→ **PROVIDED INFORMATION**:
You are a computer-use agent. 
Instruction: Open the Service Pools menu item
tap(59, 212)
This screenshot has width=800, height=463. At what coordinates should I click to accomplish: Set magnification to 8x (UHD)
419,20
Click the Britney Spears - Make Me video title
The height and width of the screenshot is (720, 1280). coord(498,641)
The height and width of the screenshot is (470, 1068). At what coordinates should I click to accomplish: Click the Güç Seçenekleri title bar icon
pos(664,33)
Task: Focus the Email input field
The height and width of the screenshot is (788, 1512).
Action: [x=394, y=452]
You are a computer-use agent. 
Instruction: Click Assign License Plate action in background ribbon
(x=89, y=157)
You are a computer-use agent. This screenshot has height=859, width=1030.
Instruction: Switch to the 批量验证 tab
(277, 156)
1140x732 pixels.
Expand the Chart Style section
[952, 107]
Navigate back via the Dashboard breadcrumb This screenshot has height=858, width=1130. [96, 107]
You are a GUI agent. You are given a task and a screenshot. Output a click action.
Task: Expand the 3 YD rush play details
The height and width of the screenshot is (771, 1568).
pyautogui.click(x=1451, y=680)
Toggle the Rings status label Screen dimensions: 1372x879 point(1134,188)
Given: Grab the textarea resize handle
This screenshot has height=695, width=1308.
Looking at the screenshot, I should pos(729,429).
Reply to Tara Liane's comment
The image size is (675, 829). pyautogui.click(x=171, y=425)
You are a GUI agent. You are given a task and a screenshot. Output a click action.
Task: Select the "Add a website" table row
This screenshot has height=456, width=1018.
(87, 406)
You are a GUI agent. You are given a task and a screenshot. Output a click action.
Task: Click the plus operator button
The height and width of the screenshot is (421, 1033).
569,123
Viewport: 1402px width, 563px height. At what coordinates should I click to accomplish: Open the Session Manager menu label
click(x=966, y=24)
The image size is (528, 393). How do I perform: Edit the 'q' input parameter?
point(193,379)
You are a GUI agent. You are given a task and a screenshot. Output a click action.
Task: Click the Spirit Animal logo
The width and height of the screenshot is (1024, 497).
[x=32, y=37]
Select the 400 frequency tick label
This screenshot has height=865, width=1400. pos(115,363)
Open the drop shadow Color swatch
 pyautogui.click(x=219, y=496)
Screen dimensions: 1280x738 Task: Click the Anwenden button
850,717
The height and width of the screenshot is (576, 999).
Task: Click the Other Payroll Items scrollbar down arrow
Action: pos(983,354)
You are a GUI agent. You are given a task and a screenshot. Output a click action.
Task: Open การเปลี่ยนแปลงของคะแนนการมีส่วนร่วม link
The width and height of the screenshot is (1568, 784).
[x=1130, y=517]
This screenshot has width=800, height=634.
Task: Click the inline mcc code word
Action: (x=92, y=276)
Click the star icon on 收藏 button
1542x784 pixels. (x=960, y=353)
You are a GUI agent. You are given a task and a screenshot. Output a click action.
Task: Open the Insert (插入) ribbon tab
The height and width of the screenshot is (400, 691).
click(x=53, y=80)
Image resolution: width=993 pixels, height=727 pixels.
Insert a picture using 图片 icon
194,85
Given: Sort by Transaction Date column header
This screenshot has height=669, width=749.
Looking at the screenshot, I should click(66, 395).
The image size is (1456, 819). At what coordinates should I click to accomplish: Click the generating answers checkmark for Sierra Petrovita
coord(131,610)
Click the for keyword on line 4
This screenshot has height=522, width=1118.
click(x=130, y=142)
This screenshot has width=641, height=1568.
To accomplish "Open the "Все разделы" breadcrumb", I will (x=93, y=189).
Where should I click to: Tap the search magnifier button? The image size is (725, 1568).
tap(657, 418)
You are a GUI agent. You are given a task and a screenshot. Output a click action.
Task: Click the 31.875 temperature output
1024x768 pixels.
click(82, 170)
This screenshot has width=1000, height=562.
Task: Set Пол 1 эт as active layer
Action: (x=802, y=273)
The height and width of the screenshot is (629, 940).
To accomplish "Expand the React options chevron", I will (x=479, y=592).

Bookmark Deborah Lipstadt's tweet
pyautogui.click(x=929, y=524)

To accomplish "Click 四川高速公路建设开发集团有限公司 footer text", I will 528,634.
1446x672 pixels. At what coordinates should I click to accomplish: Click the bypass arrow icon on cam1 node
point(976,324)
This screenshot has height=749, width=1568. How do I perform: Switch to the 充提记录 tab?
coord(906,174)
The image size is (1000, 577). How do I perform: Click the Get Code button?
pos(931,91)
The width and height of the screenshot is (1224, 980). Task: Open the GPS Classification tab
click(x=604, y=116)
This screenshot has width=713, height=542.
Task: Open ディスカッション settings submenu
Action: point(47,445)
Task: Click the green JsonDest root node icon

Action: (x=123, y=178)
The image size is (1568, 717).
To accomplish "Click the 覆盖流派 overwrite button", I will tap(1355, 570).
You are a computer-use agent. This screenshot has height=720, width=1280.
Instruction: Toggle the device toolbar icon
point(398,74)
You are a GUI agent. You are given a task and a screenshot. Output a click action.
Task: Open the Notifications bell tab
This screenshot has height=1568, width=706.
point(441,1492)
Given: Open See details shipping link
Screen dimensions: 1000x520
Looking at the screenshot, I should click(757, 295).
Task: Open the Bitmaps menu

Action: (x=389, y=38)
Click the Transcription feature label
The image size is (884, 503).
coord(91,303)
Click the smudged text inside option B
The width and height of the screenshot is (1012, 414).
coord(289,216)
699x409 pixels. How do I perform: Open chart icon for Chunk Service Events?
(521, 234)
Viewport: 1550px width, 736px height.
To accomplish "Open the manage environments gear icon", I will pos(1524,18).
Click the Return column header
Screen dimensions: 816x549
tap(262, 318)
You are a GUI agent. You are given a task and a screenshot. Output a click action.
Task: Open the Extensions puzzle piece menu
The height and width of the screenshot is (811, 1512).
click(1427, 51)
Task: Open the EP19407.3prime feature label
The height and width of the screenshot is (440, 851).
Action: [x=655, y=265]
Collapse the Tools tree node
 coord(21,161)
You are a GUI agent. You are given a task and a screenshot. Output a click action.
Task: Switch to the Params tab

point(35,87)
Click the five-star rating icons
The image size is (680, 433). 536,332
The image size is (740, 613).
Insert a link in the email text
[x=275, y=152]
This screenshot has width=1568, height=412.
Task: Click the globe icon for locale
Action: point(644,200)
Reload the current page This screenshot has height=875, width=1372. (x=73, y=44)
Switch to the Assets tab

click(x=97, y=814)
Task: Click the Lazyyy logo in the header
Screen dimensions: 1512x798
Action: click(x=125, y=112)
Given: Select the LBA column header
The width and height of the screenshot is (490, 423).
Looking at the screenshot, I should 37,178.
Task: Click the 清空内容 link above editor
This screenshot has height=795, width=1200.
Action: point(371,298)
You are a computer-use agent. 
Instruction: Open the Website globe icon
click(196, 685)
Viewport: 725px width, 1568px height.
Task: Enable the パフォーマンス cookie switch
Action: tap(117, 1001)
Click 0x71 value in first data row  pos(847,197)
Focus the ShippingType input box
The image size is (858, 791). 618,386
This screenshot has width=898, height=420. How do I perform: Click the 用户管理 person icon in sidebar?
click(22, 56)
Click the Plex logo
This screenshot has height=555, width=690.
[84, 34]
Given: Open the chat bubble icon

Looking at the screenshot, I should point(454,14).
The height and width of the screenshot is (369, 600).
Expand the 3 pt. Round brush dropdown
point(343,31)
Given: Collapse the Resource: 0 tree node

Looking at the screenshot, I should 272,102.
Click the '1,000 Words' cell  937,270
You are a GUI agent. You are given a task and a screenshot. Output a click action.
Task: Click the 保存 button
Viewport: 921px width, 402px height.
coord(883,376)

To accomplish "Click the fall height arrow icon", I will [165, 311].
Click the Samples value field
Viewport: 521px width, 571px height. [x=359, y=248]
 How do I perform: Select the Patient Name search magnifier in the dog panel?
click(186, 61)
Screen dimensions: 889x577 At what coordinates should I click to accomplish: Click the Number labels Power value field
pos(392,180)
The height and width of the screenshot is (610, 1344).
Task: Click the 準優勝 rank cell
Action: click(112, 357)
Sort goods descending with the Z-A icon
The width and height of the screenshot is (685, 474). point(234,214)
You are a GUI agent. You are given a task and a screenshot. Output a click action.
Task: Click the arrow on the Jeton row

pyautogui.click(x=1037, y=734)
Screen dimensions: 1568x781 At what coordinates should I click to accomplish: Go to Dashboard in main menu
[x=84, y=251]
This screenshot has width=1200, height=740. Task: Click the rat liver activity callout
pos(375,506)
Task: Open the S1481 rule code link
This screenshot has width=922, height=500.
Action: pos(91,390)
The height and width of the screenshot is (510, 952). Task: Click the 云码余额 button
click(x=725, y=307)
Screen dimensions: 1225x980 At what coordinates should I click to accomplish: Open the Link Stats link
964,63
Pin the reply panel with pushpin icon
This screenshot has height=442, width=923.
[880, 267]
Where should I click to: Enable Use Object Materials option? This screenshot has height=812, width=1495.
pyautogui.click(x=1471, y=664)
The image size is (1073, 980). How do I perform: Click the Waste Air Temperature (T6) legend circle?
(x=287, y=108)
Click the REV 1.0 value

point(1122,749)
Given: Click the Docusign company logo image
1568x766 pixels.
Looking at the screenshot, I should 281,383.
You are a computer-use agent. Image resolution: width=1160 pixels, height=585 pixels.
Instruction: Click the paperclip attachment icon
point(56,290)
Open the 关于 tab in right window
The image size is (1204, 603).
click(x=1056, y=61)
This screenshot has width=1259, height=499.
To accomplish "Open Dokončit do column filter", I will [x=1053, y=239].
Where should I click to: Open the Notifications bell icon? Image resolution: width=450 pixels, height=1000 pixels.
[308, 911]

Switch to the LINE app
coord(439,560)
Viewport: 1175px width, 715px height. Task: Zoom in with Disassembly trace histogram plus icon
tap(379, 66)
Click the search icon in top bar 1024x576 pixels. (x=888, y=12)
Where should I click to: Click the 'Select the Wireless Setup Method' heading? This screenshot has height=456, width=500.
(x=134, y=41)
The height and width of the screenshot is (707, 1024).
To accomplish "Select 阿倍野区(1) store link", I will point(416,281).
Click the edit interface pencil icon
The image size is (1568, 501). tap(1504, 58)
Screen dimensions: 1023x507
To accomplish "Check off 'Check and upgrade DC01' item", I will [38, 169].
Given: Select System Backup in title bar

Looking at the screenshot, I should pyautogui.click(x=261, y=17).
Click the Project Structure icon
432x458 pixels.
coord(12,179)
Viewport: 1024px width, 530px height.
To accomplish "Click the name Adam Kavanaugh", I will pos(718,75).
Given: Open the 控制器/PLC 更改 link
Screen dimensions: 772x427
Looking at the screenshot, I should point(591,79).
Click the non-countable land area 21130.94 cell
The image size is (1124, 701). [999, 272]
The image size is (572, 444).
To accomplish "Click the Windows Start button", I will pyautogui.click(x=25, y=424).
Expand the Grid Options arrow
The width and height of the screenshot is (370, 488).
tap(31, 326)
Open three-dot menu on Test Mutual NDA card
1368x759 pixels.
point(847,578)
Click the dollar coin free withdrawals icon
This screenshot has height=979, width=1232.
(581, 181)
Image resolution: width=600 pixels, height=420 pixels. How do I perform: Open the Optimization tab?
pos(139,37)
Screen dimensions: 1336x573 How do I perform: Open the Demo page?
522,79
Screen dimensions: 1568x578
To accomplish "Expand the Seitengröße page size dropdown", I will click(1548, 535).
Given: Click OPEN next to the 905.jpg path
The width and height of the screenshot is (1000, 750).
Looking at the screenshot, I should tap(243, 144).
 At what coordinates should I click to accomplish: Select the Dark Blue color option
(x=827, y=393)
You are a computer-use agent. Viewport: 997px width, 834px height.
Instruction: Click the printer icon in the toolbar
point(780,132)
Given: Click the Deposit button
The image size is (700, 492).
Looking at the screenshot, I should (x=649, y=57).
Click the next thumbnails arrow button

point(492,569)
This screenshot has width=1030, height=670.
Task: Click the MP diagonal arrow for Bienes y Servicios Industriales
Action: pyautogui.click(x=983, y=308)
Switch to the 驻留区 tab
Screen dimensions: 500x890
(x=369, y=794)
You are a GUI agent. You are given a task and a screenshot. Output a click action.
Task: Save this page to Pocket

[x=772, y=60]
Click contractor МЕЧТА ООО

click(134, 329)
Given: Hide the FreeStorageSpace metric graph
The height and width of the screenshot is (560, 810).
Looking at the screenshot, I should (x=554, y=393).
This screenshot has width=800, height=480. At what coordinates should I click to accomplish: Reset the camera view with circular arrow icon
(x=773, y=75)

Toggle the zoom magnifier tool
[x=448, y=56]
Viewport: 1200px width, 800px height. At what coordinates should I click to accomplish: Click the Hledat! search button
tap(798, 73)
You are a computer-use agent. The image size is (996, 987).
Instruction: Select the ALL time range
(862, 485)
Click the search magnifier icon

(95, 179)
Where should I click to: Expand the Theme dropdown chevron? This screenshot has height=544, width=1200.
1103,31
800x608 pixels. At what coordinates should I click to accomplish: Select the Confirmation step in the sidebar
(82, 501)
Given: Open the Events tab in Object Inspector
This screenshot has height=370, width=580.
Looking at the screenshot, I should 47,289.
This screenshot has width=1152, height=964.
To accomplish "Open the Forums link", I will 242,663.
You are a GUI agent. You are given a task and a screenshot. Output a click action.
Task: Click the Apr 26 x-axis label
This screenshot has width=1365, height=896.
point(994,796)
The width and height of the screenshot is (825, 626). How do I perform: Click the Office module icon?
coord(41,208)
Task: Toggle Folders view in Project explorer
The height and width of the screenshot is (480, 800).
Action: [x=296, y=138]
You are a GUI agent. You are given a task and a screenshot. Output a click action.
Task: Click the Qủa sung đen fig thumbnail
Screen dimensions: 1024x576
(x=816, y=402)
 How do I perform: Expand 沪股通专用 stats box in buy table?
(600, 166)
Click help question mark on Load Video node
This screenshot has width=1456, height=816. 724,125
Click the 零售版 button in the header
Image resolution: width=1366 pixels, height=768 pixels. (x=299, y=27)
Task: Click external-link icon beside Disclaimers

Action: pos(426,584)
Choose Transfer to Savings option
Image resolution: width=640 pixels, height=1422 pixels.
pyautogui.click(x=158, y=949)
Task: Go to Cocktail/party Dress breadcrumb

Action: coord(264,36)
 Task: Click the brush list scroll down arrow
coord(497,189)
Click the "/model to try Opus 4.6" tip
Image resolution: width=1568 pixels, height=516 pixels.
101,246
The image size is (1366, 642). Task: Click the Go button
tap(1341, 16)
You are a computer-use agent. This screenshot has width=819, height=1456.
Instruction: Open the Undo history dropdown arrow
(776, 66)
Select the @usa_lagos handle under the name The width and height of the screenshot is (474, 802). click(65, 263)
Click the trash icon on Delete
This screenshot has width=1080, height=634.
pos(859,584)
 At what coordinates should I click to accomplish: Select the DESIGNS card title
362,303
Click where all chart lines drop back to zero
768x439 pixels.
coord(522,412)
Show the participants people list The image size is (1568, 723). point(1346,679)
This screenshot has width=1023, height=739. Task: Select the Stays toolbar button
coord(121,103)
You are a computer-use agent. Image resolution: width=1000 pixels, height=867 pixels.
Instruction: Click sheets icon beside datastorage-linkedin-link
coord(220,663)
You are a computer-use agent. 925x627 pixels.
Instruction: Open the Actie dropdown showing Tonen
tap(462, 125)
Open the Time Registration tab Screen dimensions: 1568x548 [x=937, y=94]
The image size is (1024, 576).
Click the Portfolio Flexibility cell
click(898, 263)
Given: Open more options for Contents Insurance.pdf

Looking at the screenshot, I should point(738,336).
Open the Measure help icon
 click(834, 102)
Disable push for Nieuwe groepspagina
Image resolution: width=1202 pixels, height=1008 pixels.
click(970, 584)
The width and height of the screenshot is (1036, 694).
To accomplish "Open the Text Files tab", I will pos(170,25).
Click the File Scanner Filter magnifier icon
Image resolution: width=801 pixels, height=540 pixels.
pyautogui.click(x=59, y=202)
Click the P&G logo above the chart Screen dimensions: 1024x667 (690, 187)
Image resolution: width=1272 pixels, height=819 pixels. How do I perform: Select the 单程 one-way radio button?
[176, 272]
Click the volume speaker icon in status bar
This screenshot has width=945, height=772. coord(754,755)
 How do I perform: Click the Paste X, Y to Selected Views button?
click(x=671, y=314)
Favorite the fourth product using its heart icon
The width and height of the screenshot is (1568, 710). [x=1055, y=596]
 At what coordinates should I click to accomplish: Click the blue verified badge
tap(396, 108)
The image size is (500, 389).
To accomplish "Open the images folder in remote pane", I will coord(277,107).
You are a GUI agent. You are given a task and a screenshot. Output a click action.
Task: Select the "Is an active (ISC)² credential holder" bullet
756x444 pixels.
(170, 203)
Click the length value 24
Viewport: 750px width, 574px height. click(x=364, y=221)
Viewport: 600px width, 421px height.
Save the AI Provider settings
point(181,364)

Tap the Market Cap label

→ **PROBLEM TO WORK ON**: Set down each line of the material verbatim, from the first line through the line that contains "1140x732 pixels.".

→ **ANSWER TO THE EXERCISE**:
You are a computer-use agent. 
Instruction: Open the Service Pools menu item
tap(59, 212)
This screenshot has width=800, height=463. At what coordinates should I click to accomplish: Set magnification to 8x (UHD)
419,20
Click the Britney Spears - Make Me video title
The height and width of the screenshot is (720, 1280). coord(498,641)
The height and width of the screenshot is (470, 1068). At what coordinates should I click to accomplish: Click the Güç Seçenekleri title bar icon
pos(664,33)
Task: Focus the Email input field
The height and width of the screenshot is (788, 1512).
Action: [x=394, y=452]
You are a computer-use agent. 
Instruction: Click Assign License Plate action in background ribbon
(x=89, y=157)
You are a computer-use agent. This screenshot has height=859, width=1030.
Instruction: Switch to the 批量验证 tab
(277, 156)
1140x732 pixels.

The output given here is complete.